Comme vision c’est assez décalé, Hansel et Gretel. C’est parce qu’en Afrique on dit souvent que la sorcellerie est donnée par une femme, la main nourricière, en général par des aliments. Et en même temps dans la tradition Européenne c’est toujours une sorcière, rarement un sorcier qui jette des maléfices aux enfants. Je trouvais intéressant de jouer là-dessus. C’est ce qui expliquait le parcours de Paco, d’où il venait, comment il se développait.
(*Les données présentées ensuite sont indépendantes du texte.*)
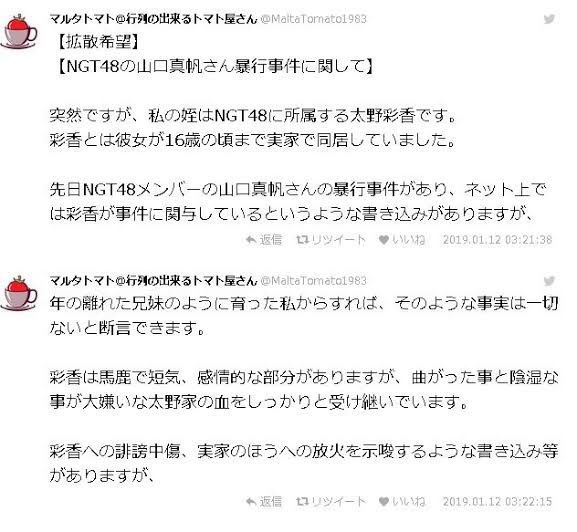
Task: Open the tomato teacup avatar on second tweet
Action: (19, 294)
Et la première scène mystérieuse et sublime, fantastique, avec cette femme dans le désert sur un cheval, pouvez-vous nous en expliquer la signification ? Cela mélange de nombreuses choses. La première est liée purement aux auguristes donc aux oracles des temps grecs qui pouvaient prévoir des choses par rapports aux oiseaux. Les oiseaux sont omniprésents dans le film pour cette raison-là et d’autre part cette métaphore est celle de la grossesse non désirée et de l’idée que, au lieu de le faire de façon très réaliste, j’imagine que son inconscient refuse de donner du lait. C’est quelque chose d’assez exceptionnel que le corps puisse fabriquer du lait. Se dire qu’elle le refuse parce que le subconscient est beaucoup plus fort, c’est intéressant de se dire que du sang en rejaillit. On a travaillé sur une couleur qui mélangeait le sang et le lait, cette couleur violâtre et sur cette idée du rejet de façon métaphorique, poétique même si le mot est dur, je n’ose pas le dire ! On a essayé de raconter ça et les épouvantails. A quel point ils chassent les esprits et les oiseaux. Quand ils brûlent elle s’autorise à rêver.

Il y a beaucoup de sous-texte dans le film. Est ce qu’il y a aussi une dénonciation par rapport aux enfants, de les voir confrontés à cette violence ? Dénonciation non, mais je crois qu’en retournant au Congo les gens dont je me suis senti proches étaient les enfants des rues. Mon nom Baloji avec tout ce qu’il signifie de négatif… C’est comme si ici on s’appelait Démon, Bélzebuth, Diable. Un rejet s’installe directement. Parler de ça m’intéresse car c’est ma réalité et donc de développer en miroir cette société qui s’imagine que leur enfant leur apporte le mauvais oeil, qu’il faut s’en séparer pour espérer retrouver un semblant de réussite, m’a interpellé. Je me trouve assez proche de gamins dans ce type de situation. Et de la colère que cela véhicule, ce sentiment d’abandon. On revient à nouveau au conte qui raconte beaucoup ce rapport étrange entre les enfants et les parents. De Blanche neige enfin… Il y a beaucoup du conte même à plusieurs autres endroits. Les soeurs sont décrites comme des sortes de cendrillons.

Pour raconter des faits assez violents c’est peut-être plus facile de passer par le conte ? Oui et par une forme d’humour, de métaphore… La politesse du désarroi.

Propos recueillis par Stéphanie Lannoy, 76e Festival de Cannes, 2023.